### Estratto pagina

Andrés Iniesta, vita di un uomo essenziale

L’eroe della nazionale spagnola al mondiale in Sudafrica è oggi papà di due bambini che forse sgrida meno di quanto dovrebbe. Ma non c’è solo felicità nell’universo di Iniesta. Vive da una vita a Barcellona, ma non ha perso l’accento della Mancia, dove è nato e ha iniziato a giocare a pallone. A “infilare gol”. Così preferisce ancora dire a casa sua, invece che “segnare”. Andrés Iniesta ha appena pubblicato La jugada de mi vida. Un libro di ricordi, dove ripercorre la strada fatta finora accompagnato da più di cento voci. È un giocatore che non lascia indifferenti, reso umano come è dalle sue origini, dal suo destino e dalla sua verità. Preferisce indossare cose che non offendano il buonsenso: «Non voglio che chi mi vede pensi: ma dove va, quello?», dice ridendo. Il padre, José Antonio, è soprannominato Dani in paese, per la sua somiglianza con l’ex giocatore dell’Athletic; Mari, sua madre; Maribel, la sorella... Un giorno dovette lasciarli per inseguire un sogno, poi trasformato in gol e in finte e in una fattoria, il Carril de Iniesta, dove la sua famiglia prendeva un piccolo salario per fare la vendemmia, e da cui oggi viene l’uva delle Cantine Iniesta, dei cui vini è molto fiero.

### Elenco attività
(1) Nel testo su Andrés Iniesta, qual è il titolo del libro di ricordi che ha appena pubblicato?
(2) Nei record, partite dalla riga che contiene "Where should I click to: Click sort" e fermatevi dopo quella che contiene "coord(374,776)". Riportate soltanto queste righe, cambiando "screenshot" in "screen capture" e lasciando invariato tutto il resto.

### Estratto dati
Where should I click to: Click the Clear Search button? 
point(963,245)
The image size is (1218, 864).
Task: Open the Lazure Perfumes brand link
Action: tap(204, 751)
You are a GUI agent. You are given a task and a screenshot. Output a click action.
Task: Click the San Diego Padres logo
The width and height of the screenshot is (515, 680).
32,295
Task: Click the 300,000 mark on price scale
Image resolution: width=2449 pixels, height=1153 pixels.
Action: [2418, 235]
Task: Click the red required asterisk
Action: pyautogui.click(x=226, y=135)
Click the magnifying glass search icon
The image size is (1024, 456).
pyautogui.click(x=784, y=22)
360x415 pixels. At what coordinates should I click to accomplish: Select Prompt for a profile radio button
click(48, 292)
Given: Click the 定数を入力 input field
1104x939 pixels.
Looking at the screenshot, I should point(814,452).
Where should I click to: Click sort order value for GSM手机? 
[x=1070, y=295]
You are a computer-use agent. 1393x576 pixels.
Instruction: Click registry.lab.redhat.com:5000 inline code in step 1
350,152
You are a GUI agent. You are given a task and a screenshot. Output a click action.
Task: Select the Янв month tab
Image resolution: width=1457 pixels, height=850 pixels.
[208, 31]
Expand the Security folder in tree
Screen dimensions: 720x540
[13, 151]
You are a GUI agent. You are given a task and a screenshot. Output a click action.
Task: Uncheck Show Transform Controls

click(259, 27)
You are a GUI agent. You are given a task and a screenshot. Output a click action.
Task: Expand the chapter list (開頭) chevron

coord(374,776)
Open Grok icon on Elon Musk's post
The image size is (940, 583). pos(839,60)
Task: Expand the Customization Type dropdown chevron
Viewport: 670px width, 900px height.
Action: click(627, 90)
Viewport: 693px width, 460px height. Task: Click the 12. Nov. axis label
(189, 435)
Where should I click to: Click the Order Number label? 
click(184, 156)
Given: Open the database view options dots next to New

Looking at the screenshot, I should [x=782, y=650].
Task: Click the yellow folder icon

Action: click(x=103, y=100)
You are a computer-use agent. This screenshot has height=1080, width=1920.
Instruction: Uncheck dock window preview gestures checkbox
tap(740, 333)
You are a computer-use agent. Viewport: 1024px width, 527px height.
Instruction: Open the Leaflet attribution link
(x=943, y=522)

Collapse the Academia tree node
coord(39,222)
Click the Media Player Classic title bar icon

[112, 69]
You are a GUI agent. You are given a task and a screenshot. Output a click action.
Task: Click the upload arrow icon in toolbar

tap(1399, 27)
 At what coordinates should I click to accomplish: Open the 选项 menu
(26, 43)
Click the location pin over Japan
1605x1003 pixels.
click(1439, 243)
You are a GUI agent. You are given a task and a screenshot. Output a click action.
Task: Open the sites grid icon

### Risultati per attività
(1) La jugada de mi vida.

(2)
Where should I click to: Click sort order value for GSM手机? 
[x=1070, y=295]
You are a computer-use agent. 1393x576 pixels.
Instruction: Click registry.lab.redhat.com:5000 inline code in step 1
350,152
You are a GUI agent. You are given a task and a screen capture. Output a click action.
Task: Select the Янв month tab
Image resolution: width=1457 pixels, height=850 pixels.
[208, 31]
Expand the Security folder in tree
Screen dimensions: 720x540
[13, 151]
You are a GUI agent. You are given a task and a screen capture. Output a click action.
Task: Uncheck Show Transform Controls

click(259, 27)
You are a GUI agent. You are given a task and a screen capture. Output a click action.
Task: Expand the chapter list (開頭) chevron

coord(374,776)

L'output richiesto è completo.